A lockstep push, however, has failed to materialize. The group’s 2018 national convention, held in July, featured a single education workshop, led by the American Federation of Teachers; a screening of the controversial documentary A Backpack Full of Cash; and, with the exception of the chief activist behind the moratorium, California NAACP Education Chair Julian Vasquez Heilig, virtually no Twitter chatter.

Indeed, in an interview with Politico published a few days before this year’s convention, new NAACP president Derrick Johnson struck a conciliatory tone, saying the organization does not oppose charter schools but plans to keep the heat on concerning “a wide range of problems,” including the need for more oversight and transparency.

“There are some charter schools that have some really good best practices,” said Johnson. “Why shouldn’t those practices be implemented in a public school setting? There are some dog-awful public schools. How do I know? Because we try to sue them every chance we get. Our position is, a quality education should be afforded to all children.”

How did the issue go from red hot to tepid? Publicly, many education advocates say they won’t talk about the shift out of fear of reopening the debate. But privately, several say the change in tone underscores shallow support for the measure within the NAACP, as well as agreement that defending civil and voting rights protections in the Trump era is a much higher priority.

Several advocates who track state education policy point to vocal opposition to the resolution among allied groups such as the UNCF, a lack of support by local NAACP chapters, and quiet personal outreach by charter school leaders to NAACP officials at the grassroots level. Few of those local leaders, they say, are willing to work against schools opened by members of their own communities.

“They don’t have the ability to make the case,” said one of the advocates, who asked not to be named. “Especially when, at the local level, they will have to go up against other leaders of color.”

I’m not prepared to call the moratorium hoax a wash yet, or discount the possibility that behind the scenes the NAACP’s financial stage mothers are working up designs to pressure Democrats to push legislation that hobbles charters, but the fact that the national organization is striking a softer tone is good news.

They have also accepted money from school reform funders too, after all.
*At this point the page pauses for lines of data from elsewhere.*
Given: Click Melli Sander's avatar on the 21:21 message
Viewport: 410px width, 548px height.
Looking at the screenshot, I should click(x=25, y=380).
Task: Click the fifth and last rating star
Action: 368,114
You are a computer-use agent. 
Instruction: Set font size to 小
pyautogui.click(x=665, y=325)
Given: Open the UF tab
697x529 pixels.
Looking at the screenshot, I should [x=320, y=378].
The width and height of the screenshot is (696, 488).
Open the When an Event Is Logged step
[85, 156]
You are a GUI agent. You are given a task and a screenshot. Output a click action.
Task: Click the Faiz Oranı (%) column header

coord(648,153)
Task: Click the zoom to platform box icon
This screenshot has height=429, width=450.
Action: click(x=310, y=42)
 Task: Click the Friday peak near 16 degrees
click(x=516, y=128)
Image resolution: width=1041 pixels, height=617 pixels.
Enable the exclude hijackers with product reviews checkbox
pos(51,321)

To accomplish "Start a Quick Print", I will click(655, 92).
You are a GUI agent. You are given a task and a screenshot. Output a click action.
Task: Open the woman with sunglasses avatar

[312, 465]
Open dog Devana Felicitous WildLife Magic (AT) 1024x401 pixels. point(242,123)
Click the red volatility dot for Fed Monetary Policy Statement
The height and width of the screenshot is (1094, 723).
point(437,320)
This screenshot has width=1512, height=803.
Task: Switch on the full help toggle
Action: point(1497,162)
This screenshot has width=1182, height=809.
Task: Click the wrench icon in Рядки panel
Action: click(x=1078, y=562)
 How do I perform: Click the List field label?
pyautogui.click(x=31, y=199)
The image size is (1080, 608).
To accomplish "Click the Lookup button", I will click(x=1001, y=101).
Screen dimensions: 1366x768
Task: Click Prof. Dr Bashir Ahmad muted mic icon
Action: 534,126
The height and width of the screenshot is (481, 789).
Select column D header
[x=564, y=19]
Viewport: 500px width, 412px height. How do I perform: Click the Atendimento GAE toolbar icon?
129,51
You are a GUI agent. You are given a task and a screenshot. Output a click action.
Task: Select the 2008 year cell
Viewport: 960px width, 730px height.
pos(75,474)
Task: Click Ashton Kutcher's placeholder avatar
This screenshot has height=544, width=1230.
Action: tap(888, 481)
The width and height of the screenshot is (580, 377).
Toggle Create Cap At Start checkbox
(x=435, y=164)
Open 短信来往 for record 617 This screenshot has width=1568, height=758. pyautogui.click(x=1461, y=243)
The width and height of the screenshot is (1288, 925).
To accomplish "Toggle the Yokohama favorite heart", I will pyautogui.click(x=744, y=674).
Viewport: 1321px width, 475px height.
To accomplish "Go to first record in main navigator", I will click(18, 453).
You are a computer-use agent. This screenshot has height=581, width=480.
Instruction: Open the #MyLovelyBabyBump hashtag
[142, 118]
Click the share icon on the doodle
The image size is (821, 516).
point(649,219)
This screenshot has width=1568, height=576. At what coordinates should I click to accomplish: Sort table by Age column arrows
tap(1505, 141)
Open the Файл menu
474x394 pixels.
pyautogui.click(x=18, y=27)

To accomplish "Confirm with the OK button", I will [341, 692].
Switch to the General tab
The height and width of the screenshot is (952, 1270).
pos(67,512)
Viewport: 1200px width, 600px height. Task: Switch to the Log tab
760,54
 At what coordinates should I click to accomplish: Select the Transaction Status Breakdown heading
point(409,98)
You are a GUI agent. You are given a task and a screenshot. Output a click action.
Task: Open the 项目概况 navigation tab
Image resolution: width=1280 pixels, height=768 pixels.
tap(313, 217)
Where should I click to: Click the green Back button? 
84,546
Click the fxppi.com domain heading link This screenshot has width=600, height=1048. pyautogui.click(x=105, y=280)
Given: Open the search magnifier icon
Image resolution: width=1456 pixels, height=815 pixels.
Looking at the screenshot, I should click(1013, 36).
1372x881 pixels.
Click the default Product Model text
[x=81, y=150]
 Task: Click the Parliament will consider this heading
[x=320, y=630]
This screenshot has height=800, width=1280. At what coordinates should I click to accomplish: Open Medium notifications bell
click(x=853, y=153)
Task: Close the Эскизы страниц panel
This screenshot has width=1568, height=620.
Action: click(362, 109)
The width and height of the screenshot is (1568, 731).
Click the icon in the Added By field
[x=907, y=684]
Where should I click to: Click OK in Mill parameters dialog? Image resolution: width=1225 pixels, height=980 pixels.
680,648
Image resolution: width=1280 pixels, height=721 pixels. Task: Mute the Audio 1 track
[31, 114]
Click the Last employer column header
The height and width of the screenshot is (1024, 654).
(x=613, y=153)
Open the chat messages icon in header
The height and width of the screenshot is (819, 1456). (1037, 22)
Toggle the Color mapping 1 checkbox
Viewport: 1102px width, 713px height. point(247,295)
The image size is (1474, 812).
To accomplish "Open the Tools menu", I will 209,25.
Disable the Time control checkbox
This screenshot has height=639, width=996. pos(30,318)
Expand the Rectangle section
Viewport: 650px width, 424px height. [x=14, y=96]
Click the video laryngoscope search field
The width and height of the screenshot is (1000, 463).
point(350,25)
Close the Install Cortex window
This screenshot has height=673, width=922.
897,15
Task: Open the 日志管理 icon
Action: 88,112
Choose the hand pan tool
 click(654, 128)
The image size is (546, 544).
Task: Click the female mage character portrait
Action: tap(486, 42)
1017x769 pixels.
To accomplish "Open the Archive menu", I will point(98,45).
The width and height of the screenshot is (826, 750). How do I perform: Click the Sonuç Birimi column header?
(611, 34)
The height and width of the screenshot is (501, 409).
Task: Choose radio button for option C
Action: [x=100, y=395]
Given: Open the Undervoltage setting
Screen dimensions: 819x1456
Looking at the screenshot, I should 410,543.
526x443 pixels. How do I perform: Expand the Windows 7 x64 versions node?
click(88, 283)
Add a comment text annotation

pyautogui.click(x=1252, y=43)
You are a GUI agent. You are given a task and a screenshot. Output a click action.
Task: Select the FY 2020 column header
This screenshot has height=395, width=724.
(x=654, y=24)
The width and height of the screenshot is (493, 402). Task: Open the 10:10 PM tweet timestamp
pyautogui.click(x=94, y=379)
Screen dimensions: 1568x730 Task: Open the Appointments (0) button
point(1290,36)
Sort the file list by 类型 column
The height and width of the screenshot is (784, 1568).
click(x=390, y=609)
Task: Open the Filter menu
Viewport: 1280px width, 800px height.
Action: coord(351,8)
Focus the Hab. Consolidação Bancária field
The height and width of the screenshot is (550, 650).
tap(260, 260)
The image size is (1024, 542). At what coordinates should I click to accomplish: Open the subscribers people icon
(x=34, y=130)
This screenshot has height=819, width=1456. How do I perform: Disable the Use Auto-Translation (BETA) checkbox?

I’d love to see life imitate art and for this to be a Return To Camelot where Pam….ahem, Randi…wakes up from her dream only to find charter schools are still popular with black people regardless of what her colored grantees have told her.

Chris Stewart is the Chief Executive Officer of Education Post, a media project of the Results in Education Foundation. He is a lifelong activist and 20-year supporter of nonprofit and education-related causes. Stewart has served as the director of outreach and external affairs for Education Post, the executive director of the African American Leadership Forum (AALF), and an elected member of the Minneapolis Public Schools Board of Education.